The following solemnities are observed by the entire Catholic Church. Holidays of obligation of the Worldwide Church are given in bold letters; they are however often dispensed from by the several episcopal conferences, which is explicitly dealt with in the article. Note that holidays of obligation, when transferred to a Sunday, are of course technically still of obligation, on the Sunday to wit; the expression used in the "notes about date" box is meant to put the things in short terms.

Special Solemnities

There are also special solemnities, which are observed in particular places, regions, or in particular religious orders. For instance, when a parish or other church celebrates the feast or memorial of its titular saint or when it celebrates the anniversary of its dedication, it is treated as a solemnity.[1] The feast of Saint Patrick on 17 March is a solemnity in Ireland, the feast of Saint Josemaría Escrivá on 26 June is a solemnity within the prelature of Opus Dei, and the feast of Our Lady of Mount Carmel on 16 July is a solemnity for the Carmelites.

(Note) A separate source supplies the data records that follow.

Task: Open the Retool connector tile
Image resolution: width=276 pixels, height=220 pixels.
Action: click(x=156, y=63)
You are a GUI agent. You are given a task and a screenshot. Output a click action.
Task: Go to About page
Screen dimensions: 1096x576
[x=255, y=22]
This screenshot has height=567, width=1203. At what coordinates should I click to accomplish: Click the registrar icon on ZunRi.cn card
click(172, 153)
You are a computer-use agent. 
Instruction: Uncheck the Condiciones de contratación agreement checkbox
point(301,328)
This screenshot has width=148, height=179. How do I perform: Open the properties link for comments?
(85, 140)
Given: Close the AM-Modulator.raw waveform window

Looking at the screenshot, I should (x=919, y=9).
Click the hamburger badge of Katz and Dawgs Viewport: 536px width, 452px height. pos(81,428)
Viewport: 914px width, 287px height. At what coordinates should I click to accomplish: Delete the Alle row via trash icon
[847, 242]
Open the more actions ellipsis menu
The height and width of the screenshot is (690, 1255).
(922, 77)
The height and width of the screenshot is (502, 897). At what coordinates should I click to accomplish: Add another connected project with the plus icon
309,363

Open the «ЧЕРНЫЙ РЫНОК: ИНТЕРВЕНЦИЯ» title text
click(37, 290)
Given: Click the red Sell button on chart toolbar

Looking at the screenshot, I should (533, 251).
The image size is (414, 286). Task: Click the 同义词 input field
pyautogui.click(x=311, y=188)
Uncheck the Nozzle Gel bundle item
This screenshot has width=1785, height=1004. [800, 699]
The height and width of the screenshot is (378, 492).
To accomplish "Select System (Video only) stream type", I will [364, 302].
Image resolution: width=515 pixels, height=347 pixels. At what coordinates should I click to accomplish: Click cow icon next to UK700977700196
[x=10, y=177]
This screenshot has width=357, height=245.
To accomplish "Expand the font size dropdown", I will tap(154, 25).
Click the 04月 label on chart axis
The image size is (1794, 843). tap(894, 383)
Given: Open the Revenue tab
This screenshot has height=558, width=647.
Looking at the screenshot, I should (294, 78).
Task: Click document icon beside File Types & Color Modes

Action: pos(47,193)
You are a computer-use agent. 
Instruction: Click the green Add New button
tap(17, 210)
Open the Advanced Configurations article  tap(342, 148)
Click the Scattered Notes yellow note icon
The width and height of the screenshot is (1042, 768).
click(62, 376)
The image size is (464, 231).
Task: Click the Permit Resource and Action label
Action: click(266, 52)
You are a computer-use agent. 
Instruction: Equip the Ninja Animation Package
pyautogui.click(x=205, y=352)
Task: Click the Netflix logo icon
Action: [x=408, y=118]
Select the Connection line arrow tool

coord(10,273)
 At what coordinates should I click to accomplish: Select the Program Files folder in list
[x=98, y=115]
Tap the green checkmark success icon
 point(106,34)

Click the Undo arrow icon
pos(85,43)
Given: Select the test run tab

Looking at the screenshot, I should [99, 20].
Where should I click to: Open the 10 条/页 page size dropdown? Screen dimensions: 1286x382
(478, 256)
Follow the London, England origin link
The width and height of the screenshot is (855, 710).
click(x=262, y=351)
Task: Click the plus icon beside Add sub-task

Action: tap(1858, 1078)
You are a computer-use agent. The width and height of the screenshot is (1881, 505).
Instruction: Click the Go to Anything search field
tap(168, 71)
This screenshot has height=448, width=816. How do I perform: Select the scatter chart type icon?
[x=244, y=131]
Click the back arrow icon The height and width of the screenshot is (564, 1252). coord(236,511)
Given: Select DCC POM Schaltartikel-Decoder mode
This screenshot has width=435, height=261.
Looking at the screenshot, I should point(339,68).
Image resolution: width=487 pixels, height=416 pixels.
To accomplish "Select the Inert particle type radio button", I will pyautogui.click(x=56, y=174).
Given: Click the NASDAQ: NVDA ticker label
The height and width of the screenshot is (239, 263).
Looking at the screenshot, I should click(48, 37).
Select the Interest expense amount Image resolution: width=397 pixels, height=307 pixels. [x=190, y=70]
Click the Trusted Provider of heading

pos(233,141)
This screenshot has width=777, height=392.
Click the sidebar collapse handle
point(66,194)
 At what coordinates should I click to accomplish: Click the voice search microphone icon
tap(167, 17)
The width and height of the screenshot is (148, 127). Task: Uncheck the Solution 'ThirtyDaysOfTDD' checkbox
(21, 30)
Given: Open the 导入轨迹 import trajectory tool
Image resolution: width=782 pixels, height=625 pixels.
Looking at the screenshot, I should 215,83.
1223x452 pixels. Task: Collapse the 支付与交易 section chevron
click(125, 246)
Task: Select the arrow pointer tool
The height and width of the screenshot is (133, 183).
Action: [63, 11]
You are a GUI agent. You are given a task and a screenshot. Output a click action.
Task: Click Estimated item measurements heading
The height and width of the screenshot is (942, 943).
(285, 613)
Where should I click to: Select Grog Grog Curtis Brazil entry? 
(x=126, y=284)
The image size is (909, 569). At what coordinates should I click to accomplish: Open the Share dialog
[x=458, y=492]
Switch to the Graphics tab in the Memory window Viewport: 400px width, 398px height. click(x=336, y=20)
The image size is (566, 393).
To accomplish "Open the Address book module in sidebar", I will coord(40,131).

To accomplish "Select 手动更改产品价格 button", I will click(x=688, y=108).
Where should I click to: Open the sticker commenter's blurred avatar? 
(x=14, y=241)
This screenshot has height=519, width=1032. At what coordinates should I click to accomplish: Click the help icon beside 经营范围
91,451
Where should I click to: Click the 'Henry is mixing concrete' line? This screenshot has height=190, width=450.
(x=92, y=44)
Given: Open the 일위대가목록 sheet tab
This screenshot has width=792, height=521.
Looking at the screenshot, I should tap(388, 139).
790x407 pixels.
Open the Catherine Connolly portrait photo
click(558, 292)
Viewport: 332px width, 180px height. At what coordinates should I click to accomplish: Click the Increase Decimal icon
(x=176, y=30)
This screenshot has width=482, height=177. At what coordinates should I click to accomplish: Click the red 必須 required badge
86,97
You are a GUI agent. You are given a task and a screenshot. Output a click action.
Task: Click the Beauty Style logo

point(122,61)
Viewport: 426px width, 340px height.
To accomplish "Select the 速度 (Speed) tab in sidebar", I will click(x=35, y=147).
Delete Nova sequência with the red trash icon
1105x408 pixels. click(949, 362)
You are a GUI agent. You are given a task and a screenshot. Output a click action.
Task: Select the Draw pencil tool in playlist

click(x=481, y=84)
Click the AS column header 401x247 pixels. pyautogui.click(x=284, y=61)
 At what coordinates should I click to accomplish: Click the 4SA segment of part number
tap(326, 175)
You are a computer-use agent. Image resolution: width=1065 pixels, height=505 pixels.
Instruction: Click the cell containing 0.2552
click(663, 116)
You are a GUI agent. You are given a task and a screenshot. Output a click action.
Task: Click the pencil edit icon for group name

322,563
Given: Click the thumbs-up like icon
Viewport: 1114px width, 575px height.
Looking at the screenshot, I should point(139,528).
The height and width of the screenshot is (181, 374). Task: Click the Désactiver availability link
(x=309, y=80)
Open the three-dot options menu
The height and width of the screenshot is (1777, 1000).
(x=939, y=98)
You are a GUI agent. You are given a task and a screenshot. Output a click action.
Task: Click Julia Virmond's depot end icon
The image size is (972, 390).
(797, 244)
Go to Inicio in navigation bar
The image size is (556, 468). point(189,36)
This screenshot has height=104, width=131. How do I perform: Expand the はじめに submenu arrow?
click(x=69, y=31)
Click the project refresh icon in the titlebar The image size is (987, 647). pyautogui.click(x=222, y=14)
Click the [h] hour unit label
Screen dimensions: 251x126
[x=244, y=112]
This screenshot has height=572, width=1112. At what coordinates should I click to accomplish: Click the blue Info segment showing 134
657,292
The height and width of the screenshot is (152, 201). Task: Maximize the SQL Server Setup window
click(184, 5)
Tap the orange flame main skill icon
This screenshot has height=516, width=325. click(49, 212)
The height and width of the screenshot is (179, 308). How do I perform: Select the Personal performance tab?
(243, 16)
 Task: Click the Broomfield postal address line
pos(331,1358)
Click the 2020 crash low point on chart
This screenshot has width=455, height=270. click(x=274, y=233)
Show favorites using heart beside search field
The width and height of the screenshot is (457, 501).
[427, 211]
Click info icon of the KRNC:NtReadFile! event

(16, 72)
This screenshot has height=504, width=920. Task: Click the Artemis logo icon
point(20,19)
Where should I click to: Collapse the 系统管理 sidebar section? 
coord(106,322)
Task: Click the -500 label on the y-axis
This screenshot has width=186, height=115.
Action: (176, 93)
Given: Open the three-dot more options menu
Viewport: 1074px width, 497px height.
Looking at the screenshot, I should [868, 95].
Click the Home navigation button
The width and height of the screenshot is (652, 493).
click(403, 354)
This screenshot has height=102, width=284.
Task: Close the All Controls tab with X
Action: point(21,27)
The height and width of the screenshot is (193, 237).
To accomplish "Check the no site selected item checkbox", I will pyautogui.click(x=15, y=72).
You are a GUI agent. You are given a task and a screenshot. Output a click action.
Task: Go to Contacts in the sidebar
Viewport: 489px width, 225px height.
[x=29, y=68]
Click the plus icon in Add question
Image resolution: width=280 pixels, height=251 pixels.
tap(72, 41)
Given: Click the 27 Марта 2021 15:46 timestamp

Some solemnities are also Holy Days of Obligation, on which Catholics are required to attend Mass; some are not. Moreover, the canon law of the Catholic Church requires that on Holy Days of Obligation Catholics are to avoid "work" and "affairs" that "hinder the worship to be rendered to God" or interfere with "suitable relaxation of mind and body" just as is required on Sundays.[2] The Worldwide Church knows of no holidays of obligation below the rank of sollemnity, though there are some observed in Germany.